Sguardi sopresi, sguardi interessati. Dovevano esserlo, era giusto così, perché la gente quelle cose doveva saperle.

-Tutto ciò che mi chiese in cambio fu la promessa che un giorno avrei dato un piccolo aiuto a qualcun’altro. E’ ragionevole supporre che allora non immaginava che quel qualcun’altro sarebbe stato lui, o che quel “un giorno” sarebbe stato questa sera.-

Risate. Gente che veniva a conoscenza della verità. Anche lui e Mel risero.

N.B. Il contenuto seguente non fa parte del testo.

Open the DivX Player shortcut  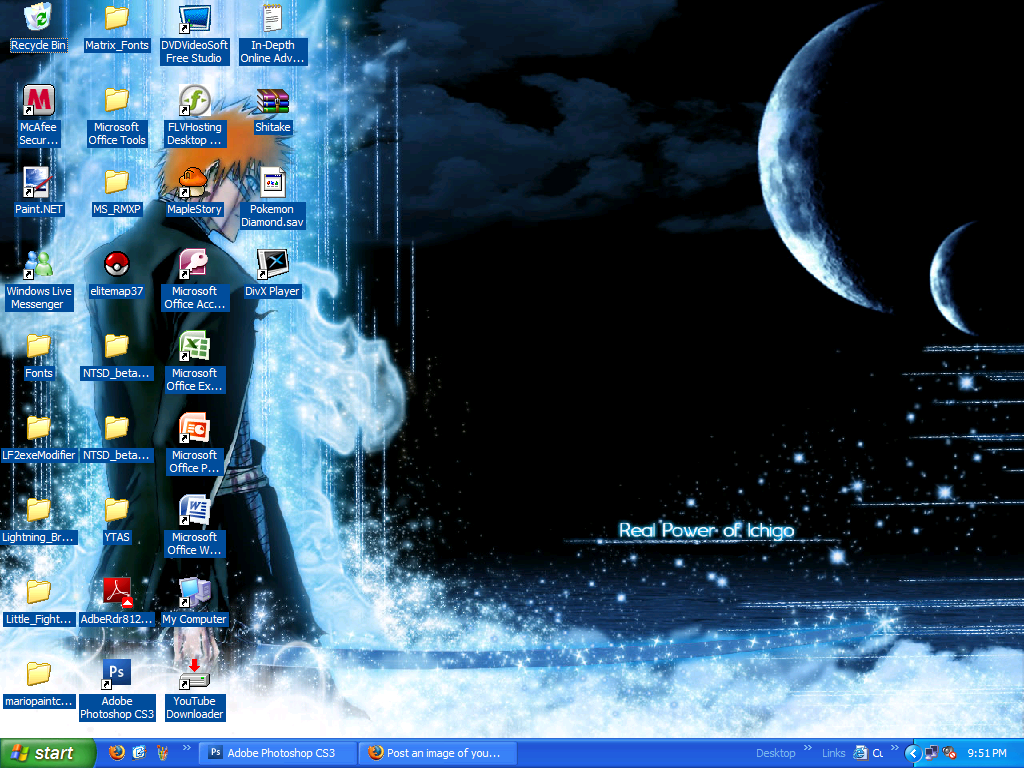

-Ad ogni modo, in questa occasione speciale, e alla luce di queste recenti festività, incluso il Columbus Day, vi chiedo umilmente di unirvi a me, a meno che non siate completamente senza peccato, nel qual caso credo abbiate sbagliato a scegliere questo fottuto settore,- un bip coprì la parolaccia, come se a Hollywood fosse la cosa peggiore che avessero sentito. -Nel perdonare il mio amico per i suoi errori, offrendogli l’assoluzione che avete offerto a me, e permettendogli di continuare a dare il suo grande contributo alla nostra arte senza vergogna. Lui ha abbracciato il cactus abbastanza a lungo!-

E sentirli applaudire, da una parte poter abbracciare quell’uomo che aveva fatto tanto per lui, con la donna della sua vita che lo guardava dall’altra… tutto quello sarebbe stato sufficiente, ma spremere il succo della vita e viverne ogni istante significava anche ascoltare Mel che, senza che nessuno sentisse, gli diceva, con un orgoglio che aveva qualcosa di paterno: -Ragazzino, tutti quelli che non credevano che saresti arrivato da qualche parte… Dovrebbero veramente vederti ora.-

 

 

Fine.

 

 

N.d.A.

 

Una mia cara amica mi ha fatto capire quanto fosse importante vivere in movimento, cambiare e rinfrescarsi un po’ la mente. Sembra facile, ma io, come Robert, spesso devo sbattere tante volte contro lo stesso muro prima di muovermi davvero. Così ho tirato fuori questo progetto che avevo in mente da molto tempo ma che non ho mai elaborato, e l’ho realizzato.

L’ho scritta perché amo Robert, perché è una persona speciale con un’anima particolare, e perché mi ha sostenuto in momenti difficili.

Trovo che quest’uomo sia una fonte di ispirazione, qualcuno da ammirare con i suoi pregi e i suoi difetti, una persona da accettare completamente e amare fino in fondo come si ama un uomo, non un mito, e credetemi, la differenza c’è.

Per me, lui è stato l’uomo che mi ha consigliato di abbracciare il cactus.